In the short text on parenting below, what do parents essentially mean when they tell their children "Use your words"?

Reading text =

•••••

“Use your words.”
How often have we heard parents around the world use this phrase, or at least something like it? And what do parents mean exactly when they say this to their children? I remember not quite understanding the meaning of these words when I was in the pre-parenting phase of my life. You know what I’m talking about…that time when we still know everything about parenting. Now, with three kids under my belt, while I finally realize how little about parenting I actually know, I’ve come to understand the meaning of that particular phrase perfectly. When parents use those words with their children, they are essentially saying this: “Communicate with me!”
We want our children to find their voice. There is nothing more frustrating than watching your child grow more and more agitated, yet lack the understanding to make their needs known because they aren’t…what is it? Using their words.
It’s a dilemma that every parent of a young child comes across at some point. Children aren’t born with the automatic ability to properly process their emotions in correlation with their wants and needs, let alone understand how to translate them into words. This is where parents come in. We help them cope. We help them communicate. We help them feel heard.

•••••

Data segment =
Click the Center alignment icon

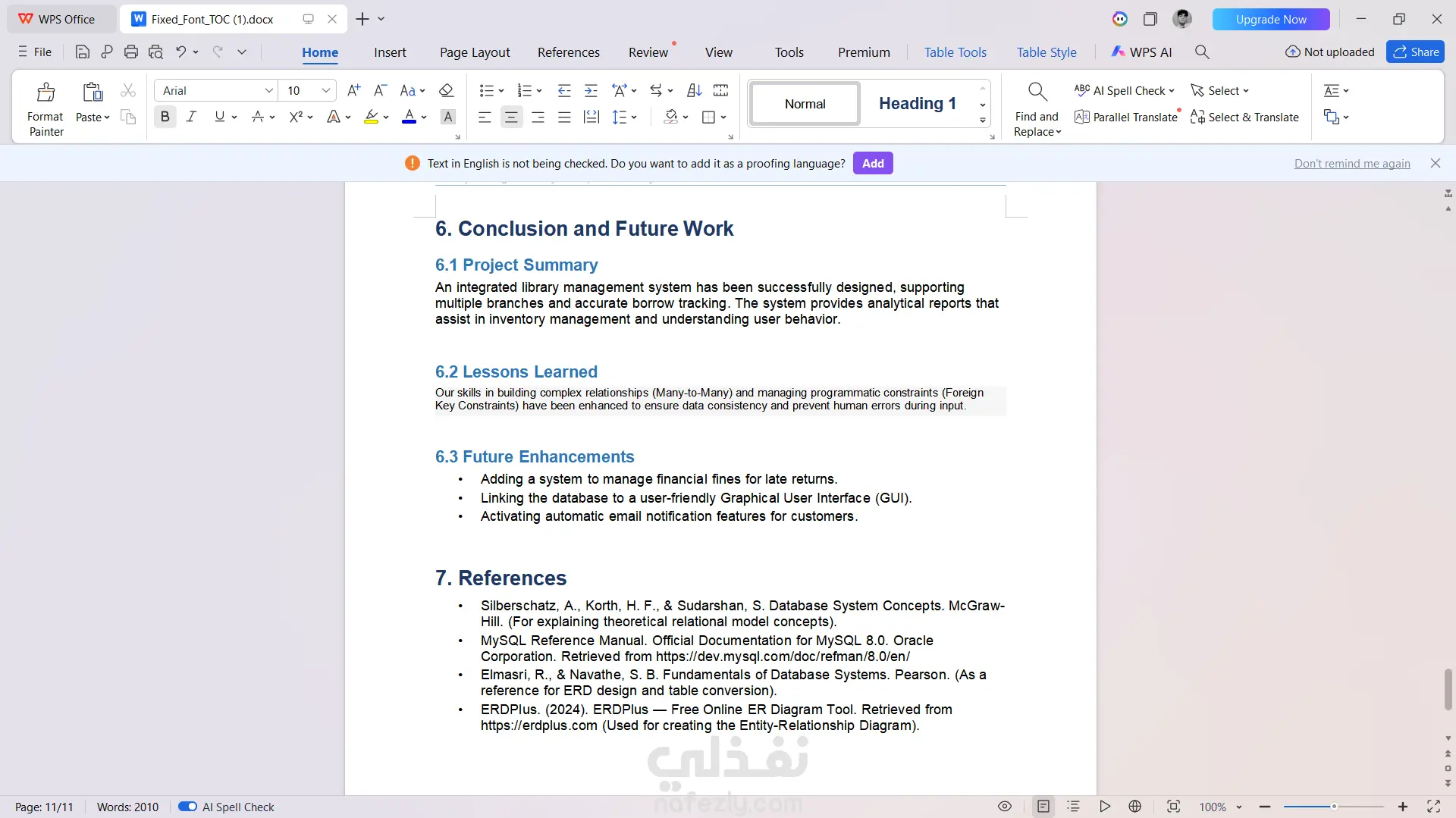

•••••

Solution to the problem =
"Communicate with me!"